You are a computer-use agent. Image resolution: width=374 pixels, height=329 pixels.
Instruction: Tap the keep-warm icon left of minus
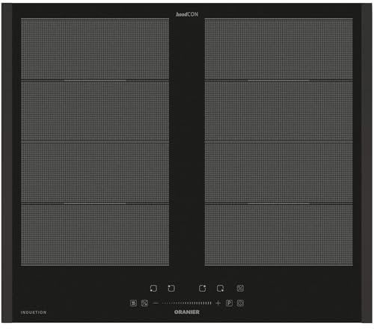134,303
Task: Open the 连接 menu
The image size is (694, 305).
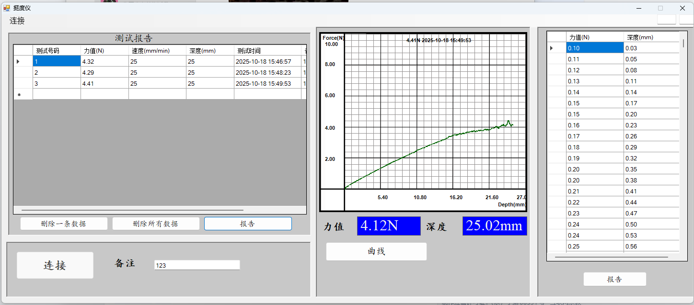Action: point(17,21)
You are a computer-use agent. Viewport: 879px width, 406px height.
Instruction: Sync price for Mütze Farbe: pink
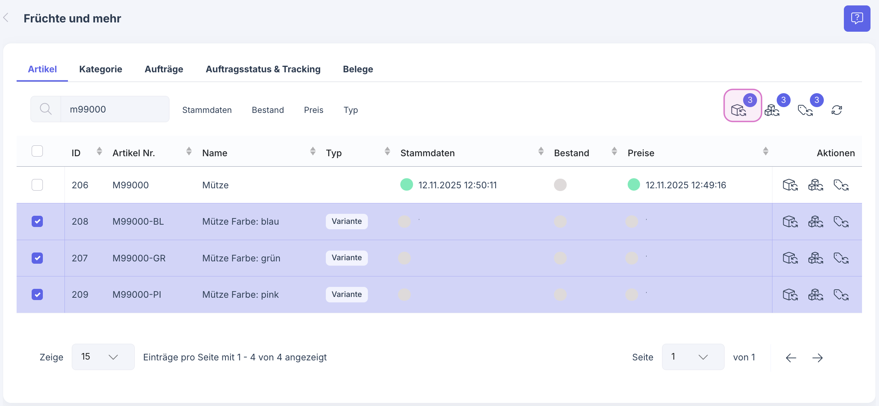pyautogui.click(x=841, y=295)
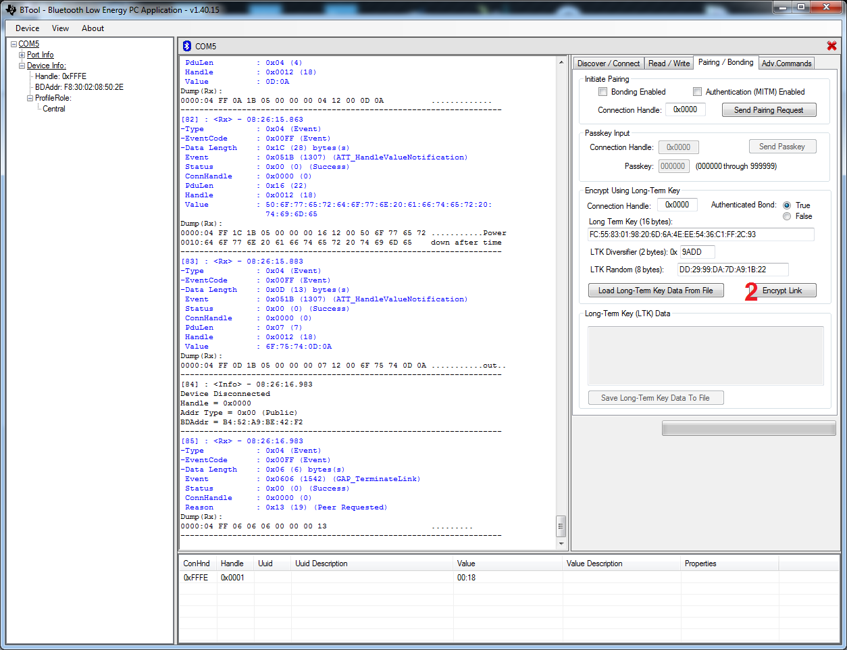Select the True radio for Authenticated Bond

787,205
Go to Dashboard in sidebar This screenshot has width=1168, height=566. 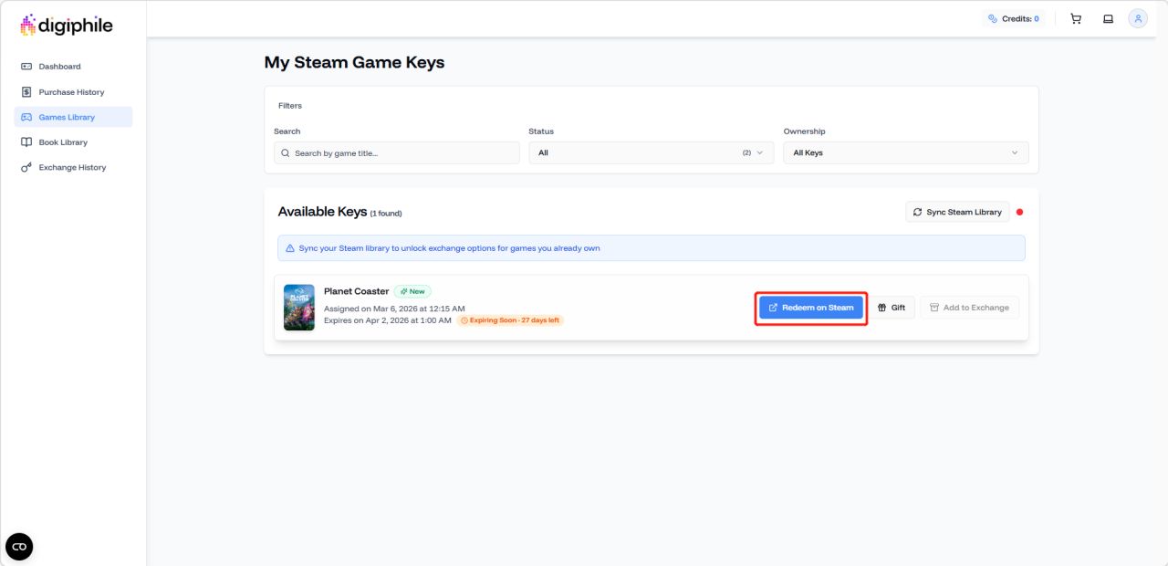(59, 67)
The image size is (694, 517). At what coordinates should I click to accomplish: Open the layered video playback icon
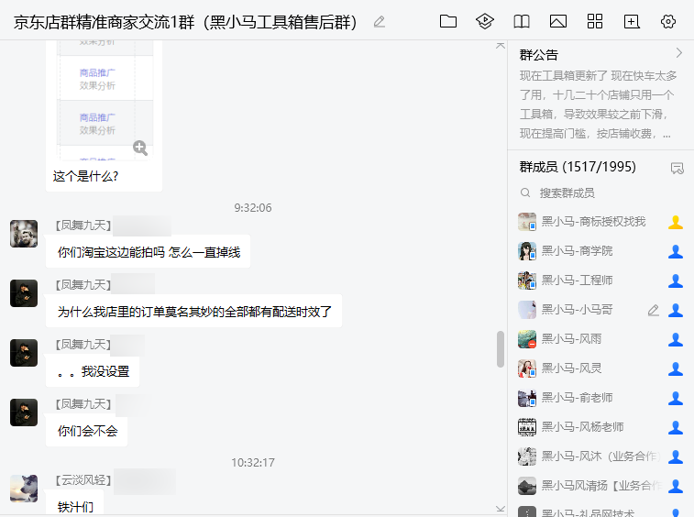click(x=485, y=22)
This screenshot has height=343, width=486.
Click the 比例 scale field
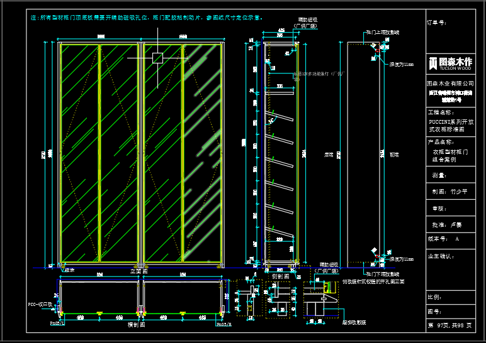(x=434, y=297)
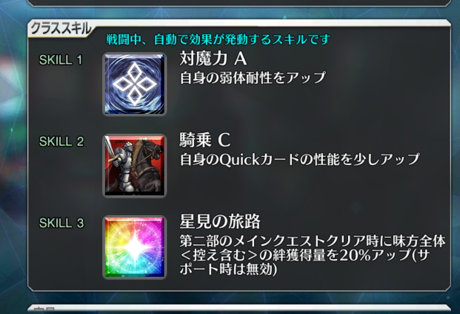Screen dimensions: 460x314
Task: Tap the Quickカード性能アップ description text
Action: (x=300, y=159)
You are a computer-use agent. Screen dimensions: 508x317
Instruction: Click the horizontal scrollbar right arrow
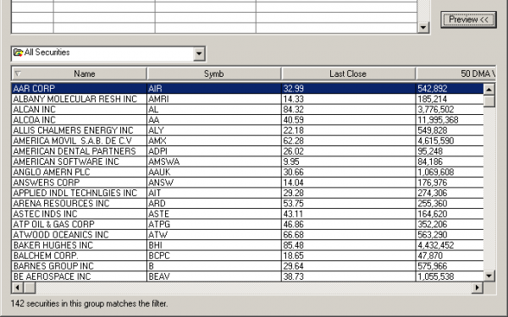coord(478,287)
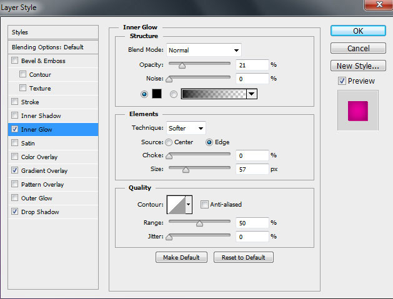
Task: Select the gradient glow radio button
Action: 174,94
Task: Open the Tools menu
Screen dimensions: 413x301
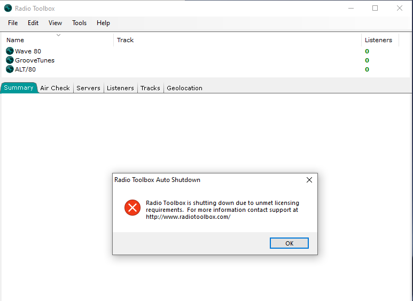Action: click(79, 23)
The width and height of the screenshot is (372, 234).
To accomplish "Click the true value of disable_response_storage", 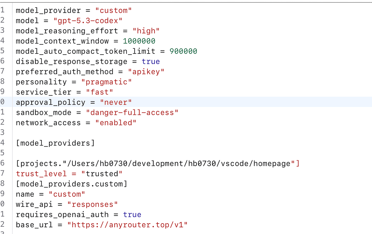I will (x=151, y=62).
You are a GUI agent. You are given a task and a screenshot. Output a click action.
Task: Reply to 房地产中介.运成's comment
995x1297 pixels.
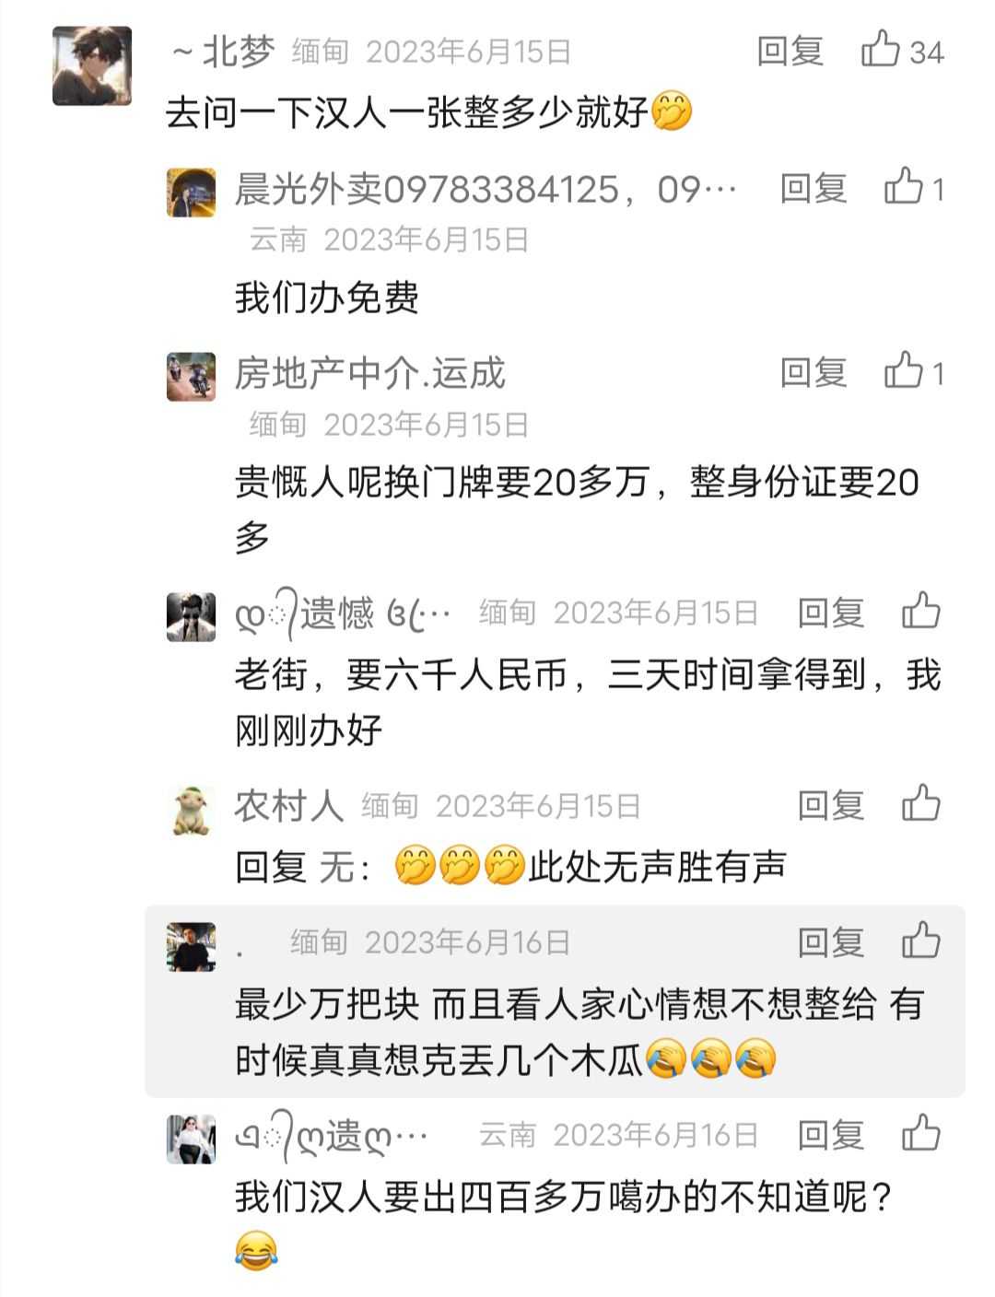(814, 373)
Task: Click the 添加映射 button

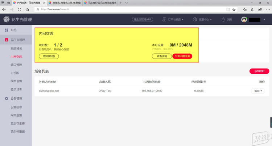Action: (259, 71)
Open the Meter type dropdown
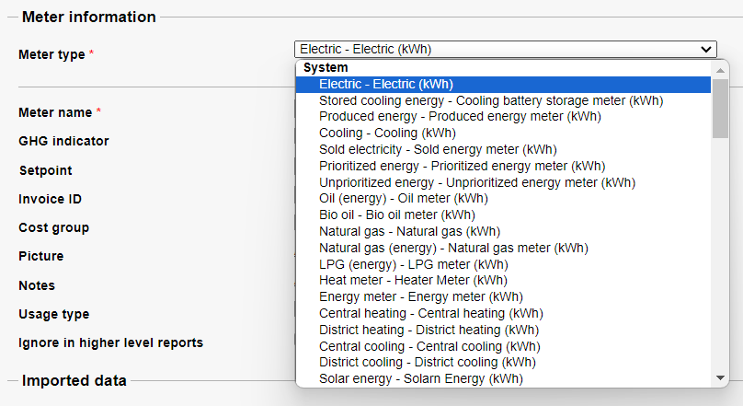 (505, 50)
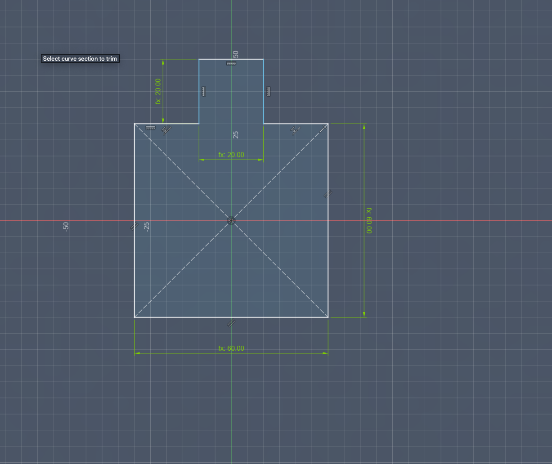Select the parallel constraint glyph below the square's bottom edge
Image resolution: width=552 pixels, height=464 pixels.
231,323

TASK OBJECTIVE
Take from the listing above each line containing "agent".

RESULT
You are a computer-use agent. Image resolution: width=374 pixels, height=329 pixels.
You are a computer-use agent. Viewport: 879px width, 406px height.
You are a computer-use agent. Screen dimensions: 508x317
You are a GUI agent. You are given a task and a screenshot. Output a click action.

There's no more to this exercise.